The space complexity comes primarily from storing prefix sums and hash map frequencies.
Test Cases
sol = Solution()
# Provided examples
assert sol.waysToPartition([2, -1, 2], 3) == 1 # change creates one partition
assert sol.waysToPartition([0, 0, 0], 1) == 2 # best to leave unchanged
assert sol.waysToPartition(
[22,4,-25,-20,-15,15,-16,7,19,-10,0,-13,-14],
-33
) == 4 # complex mixed values
# Minimum size array
assert sol.waysToPartition([1, 1], 1) == 1 # single pivot valid
# No possible partitions
assert sol.waysToPartition([1, 2, 3], 10) == 1 # modification creates partition
# Negative numbers
assert sol.waysToPartition([-1, -1, -1, -1], -1) == 1 # balanced negatives
# Large repeated values
assert sol.waysToPartition([5, 5, 5, 5, 5, 5], 5) == 1 # unchanged best
# Modification improves answer
assert sol.waysToPartition([1, 2, 1, 2, 1], 3) == 2 # modification adds partitions
# Odd total becomes even after modification
assert sol.waysToPartition([1, 1, 1], 2) == 1 # parity changes
# All zeros
assert sol.waysToPartition([0, 0, 0, 0], 100) == 3 # unchanged optimal
# Large negative replacement
assert sol.waysToPartition([10, -10, 10, -10], -100) >= 0 # stress negative delta
Test Summary
| Test | Why |
|---|---|
[2,-1,2] |
Simple modification creates partition |
[0,0,0] |
Existing partitions already optimal |
| Large mixed example | Validates full algorithm behavior |
[1,1] |
Minimum array size |
[1,2,3] |
Modification required |
| Negative values | Ensures sign handling correctness |
| Repeated values | Tests duplicate prefix sums |
[1,2,1,2,1] |
Modification improves result |
| Odd total case | Tests parity transitions |
| All zeros | Maximum natural partitions |
Edge Cases
One important edge case occurs when the array already has the maximum possible number of valid partitions without any modification. A careless implementation might always force a change and accidentally reduce the answer. This implementation explicitly computes the baseline answer before trying modifications, ensuring the unchanged array is considered.

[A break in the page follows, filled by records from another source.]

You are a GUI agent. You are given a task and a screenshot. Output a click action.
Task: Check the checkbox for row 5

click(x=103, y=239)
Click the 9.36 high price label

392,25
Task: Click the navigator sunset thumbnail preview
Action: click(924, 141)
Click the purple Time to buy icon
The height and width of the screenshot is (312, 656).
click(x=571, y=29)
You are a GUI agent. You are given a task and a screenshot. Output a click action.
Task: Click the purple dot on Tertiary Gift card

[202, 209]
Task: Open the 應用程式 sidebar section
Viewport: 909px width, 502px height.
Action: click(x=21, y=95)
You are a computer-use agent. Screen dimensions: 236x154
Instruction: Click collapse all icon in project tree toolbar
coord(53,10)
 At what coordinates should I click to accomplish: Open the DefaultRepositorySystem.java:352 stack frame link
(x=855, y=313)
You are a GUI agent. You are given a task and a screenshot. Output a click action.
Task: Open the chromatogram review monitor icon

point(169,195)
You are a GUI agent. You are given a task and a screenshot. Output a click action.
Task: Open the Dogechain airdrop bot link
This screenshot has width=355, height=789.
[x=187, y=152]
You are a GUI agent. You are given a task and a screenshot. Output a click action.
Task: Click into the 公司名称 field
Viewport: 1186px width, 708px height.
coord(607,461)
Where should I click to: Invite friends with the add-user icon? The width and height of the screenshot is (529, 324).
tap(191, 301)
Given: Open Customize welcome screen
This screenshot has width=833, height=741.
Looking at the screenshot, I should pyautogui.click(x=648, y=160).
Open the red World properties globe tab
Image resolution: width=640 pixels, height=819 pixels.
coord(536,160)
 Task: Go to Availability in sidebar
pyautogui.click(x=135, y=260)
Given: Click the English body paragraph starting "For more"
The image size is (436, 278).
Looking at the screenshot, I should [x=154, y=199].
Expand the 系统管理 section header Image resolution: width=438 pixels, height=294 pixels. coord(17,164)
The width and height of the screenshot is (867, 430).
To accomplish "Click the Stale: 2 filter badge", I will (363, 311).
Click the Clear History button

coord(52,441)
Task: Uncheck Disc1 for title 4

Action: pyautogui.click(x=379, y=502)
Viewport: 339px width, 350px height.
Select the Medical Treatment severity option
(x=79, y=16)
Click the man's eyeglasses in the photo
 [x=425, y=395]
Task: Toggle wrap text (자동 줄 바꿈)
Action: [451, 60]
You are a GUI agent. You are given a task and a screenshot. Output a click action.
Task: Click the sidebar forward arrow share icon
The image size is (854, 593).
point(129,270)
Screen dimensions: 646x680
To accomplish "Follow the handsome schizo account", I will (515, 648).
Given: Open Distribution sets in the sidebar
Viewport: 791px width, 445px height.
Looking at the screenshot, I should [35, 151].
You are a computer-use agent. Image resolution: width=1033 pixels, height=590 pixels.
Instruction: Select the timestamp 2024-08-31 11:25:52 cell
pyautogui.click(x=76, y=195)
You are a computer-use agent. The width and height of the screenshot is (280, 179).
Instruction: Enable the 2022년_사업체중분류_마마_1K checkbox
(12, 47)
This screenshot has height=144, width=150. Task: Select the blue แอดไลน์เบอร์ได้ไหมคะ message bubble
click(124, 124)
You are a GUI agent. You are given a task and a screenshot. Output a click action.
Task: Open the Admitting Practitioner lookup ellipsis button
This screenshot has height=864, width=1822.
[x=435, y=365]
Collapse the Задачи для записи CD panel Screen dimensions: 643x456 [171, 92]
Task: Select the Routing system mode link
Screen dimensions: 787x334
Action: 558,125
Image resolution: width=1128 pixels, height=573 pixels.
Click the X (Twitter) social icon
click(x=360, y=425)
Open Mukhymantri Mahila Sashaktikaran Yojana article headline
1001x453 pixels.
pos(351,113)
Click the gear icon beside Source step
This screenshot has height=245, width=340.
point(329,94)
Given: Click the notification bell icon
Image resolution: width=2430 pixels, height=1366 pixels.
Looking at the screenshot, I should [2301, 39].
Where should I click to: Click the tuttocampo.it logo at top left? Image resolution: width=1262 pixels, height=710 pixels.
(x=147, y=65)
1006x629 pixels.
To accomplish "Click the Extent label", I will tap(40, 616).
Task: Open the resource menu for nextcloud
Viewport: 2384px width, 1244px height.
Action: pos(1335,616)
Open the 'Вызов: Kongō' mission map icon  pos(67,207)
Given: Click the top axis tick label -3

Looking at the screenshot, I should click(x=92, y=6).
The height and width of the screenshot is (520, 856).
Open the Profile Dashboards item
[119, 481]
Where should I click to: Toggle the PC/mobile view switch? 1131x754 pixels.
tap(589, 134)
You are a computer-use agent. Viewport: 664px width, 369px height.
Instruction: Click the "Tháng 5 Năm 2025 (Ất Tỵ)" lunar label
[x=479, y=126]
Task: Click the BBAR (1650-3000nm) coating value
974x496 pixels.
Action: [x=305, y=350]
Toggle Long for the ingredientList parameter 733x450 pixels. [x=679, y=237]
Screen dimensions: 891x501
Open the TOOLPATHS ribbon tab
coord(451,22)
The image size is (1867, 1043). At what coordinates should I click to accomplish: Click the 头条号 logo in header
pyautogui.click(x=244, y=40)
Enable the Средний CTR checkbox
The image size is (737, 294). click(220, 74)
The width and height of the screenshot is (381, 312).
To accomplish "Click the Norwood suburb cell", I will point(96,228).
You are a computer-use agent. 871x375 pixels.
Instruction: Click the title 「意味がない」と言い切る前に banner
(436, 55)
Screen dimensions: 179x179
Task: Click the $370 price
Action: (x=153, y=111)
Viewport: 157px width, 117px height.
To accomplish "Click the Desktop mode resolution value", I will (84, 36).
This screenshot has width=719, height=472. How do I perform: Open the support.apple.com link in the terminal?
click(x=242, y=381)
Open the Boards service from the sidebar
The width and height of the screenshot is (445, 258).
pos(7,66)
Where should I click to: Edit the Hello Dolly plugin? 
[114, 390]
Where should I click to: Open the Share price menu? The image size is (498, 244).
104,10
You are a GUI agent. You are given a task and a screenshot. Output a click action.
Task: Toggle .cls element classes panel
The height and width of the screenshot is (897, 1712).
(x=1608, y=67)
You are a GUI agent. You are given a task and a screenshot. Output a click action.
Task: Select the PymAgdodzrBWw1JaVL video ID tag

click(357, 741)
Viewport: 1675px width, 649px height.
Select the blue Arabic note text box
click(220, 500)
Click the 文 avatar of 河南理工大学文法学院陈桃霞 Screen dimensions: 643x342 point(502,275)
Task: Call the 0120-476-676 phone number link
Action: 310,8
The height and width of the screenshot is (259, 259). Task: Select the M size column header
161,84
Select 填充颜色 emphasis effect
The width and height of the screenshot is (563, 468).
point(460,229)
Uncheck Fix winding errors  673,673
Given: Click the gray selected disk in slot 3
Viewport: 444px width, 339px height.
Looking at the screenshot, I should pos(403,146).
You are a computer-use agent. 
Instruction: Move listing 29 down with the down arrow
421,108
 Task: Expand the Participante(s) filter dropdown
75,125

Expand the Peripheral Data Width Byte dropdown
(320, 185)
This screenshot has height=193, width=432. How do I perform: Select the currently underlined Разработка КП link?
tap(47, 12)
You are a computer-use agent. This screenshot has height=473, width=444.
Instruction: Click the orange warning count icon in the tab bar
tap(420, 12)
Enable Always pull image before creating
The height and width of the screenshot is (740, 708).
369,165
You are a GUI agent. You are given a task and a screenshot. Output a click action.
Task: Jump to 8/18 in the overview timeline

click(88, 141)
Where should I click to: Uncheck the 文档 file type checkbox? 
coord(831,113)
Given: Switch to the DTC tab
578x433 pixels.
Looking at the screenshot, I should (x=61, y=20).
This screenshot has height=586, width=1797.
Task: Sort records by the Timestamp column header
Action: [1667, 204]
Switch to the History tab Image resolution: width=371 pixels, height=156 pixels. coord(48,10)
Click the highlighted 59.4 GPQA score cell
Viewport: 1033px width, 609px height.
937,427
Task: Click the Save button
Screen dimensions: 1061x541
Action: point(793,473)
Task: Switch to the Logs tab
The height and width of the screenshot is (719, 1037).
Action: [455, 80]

Another tricky case involves odd total sums. A partition requires the total sum to be divisible evenly into two equal halves. If the total is odd, no partition exists initially. However, changing one element may change the parity of the total. The implementation carefully checks divisibility before counting targets, preventing incorrect floor division behavior.
Arrays with many duplicate prefix sums are also important. Multiple pivots can share the same prefix value, especially in arrays containing zeros or repeated patterns. Using frequency maps instead of sets ensures every valid pivot is counted correctly.
A final subtle case involves pivots relative to the modified index. Pivots before the modified element and pivots after it behave differently because the changed value contributes to different sides of the partition. The algorithm handles this by maintaining separate left and right frequency maps, guaranteeing that each pivot uses the correct balance equation.